I'll try to be as constructive as I can.
I've put a disclaimer somewhere in Lu-La about that topic.
OP's question: Why is so that persons with considerable experience have quite different opinion on the issue?
IMO, simply because all these apparently contradictory statements have a part of truth.
I don't like at all those "in between lines" sarcastic comments on Mark that are diseminated each time this topic appears.
Putting constantly an etiquette on someone's under the pretext that he was wrong in an article is not a practise I enjoy reading,
very teenager behaviour. So as we are in between men I guess, it would be nice if ones for a while we could bring that debate ahead
without pointing Mark's "heresy". Because he might not be as wrong as we think and let me explain this point.
The DxO are NOT trustable on a real basis. Until you can not recognise that fact and take the DxO measurements as only an indication of a data,
you will not be able to accept the subjectivity and apparent contradictions.
So you are trying to understand something that seems absurd and questions will emerge over and over again without being answered
because the reference you are taking is not enough.
DxO is very similar to horsepower. They measure rigurously, in a scientific way, a value called DR.
A car can have 200 horsepowers, a camera can have 11 stops DR. This is a value, based on a sort of standard of measurement.
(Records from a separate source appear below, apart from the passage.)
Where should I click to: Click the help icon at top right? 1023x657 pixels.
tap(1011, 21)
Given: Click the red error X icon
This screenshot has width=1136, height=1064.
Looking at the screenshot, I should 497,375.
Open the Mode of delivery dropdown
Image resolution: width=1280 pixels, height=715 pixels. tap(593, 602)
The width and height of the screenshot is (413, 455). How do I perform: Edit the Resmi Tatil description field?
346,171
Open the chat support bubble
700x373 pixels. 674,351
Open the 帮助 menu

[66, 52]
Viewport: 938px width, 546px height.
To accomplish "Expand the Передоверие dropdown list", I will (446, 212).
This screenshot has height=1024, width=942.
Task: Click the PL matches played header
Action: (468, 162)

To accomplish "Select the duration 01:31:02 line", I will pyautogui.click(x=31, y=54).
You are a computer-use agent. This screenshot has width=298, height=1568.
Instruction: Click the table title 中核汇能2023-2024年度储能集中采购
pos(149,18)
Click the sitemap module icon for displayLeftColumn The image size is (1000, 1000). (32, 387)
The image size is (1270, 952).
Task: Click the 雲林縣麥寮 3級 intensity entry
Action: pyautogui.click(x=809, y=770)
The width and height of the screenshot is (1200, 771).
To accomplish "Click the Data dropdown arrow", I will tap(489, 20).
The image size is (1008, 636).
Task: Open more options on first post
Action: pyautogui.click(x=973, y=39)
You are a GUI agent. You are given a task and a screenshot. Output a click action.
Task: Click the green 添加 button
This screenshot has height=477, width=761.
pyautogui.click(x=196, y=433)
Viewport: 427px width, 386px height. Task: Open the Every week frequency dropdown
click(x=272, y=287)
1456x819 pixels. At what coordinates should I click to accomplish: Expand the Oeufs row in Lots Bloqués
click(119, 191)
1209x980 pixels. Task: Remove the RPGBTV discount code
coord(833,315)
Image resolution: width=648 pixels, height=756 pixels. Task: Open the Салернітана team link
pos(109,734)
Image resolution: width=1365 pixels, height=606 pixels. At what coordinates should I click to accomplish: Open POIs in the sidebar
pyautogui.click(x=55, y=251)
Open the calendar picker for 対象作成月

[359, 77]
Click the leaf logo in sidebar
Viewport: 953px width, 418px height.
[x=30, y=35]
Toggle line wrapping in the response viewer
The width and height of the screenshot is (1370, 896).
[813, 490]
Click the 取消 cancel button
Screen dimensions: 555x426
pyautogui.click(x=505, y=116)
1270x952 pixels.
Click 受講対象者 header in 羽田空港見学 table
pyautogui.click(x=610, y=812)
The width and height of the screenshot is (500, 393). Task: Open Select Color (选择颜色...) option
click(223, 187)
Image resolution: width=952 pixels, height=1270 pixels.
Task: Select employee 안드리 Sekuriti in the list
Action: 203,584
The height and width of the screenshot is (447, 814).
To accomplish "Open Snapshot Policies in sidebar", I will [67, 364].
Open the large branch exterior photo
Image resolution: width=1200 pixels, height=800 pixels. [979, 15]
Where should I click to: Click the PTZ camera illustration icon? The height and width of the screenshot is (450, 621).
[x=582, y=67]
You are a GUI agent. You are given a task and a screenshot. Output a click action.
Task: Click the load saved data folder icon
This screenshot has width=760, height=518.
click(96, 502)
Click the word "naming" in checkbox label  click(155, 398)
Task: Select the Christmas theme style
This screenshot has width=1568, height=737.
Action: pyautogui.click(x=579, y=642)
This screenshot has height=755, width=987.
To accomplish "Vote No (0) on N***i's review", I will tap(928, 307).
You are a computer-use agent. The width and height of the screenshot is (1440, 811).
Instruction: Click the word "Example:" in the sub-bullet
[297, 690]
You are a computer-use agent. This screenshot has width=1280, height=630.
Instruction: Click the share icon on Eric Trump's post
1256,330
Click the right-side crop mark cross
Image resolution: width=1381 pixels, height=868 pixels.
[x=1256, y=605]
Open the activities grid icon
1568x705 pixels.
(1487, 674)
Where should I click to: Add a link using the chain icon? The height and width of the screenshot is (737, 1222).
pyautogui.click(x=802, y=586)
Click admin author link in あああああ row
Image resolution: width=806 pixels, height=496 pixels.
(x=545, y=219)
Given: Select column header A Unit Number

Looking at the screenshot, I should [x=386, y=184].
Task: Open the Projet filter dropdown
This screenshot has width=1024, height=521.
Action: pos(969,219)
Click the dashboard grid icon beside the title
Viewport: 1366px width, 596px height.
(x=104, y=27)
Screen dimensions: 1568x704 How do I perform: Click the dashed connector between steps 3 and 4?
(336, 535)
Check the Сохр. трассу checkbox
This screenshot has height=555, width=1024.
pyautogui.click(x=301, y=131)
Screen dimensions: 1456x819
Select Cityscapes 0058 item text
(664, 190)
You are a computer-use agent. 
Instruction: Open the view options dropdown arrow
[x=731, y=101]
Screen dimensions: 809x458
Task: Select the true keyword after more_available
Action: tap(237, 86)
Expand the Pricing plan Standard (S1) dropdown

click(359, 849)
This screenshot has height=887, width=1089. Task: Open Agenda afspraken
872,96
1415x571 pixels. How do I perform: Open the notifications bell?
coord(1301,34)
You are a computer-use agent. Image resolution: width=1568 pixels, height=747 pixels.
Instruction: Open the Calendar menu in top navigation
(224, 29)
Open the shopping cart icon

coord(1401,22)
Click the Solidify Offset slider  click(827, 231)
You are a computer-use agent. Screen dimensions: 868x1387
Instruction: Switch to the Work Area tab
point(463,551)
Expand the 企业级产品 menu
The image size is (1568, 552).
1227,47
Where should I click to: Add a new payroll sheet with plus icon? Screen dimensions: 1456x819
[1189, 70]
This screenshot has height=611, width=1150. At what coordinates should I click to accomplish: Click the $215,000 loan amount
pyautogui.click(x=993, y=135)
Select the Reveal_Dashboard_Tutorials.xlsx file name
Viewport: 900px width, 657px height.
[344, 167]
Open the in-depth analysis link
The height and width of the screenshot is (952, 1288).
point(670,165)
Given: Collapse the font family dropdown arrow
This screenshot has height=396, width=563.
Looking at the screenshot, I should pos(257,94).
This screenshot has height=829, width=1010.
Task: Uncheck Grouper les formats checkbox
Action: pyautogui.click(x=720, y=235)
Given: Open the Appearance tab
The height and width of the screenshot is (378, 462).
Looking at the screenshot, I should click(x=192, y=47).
DxO is not even a worldwide standard like for example temperature measurement. DxO is french people who decided to do some testings following a specific
methodology. Just an observation. But anyway, let's say they are trustable. They are trustable only to bring some datas that have been measured in a specific
laboratory condition.
Now, we all know that horsepower is just one element of a car's performance. There are many other parameters that can make the differences.
In those, the conditions play an important role also. DxO is not trustable, not because they are bad, but because it simply can not explains
where and when those DR differences happen. They only give a usefull indication exactly like horsepower does. But the field is another story and can contradict these facts.
If you follow the formula one championship, maybe the most tech and demanding sport, you will see that those facts happen all the time: measurements that are not
trustable in this or that circuit, who are alterated by temperature, humidity etc...
If you relly on DxO to understand why those things happen, it is like you would relly on horsepower as a fix data to understand a fact, and of course, all that falls appart.
If the most tech demanding sport is actually unable to explain the differences by measurements, I doubt a little french comitee doing testing can give you any clew.
Then, there is another factor wich is the capture and the post production.
I think that the pictures in this thread are showing an impressive DR. Tipically the situation where you would prefer having a P65 than any other gear.
6 stops? No, of course not.
I don't know the D3x capability so I won't speak about it.
But then, there is the post-production task. What's called the room. The real information contained and the recuperation capacity.
Should we call that DR ? maybe that's the clew.
But in this area, the differences are indeed big.
In controled light, I doubt that the DR differences are significatives. But in others situations, they could be.
So all those concepts are subjectives, each case being a case in itself and maybe we should also consider the use of the 2 letters DR.
Cheers.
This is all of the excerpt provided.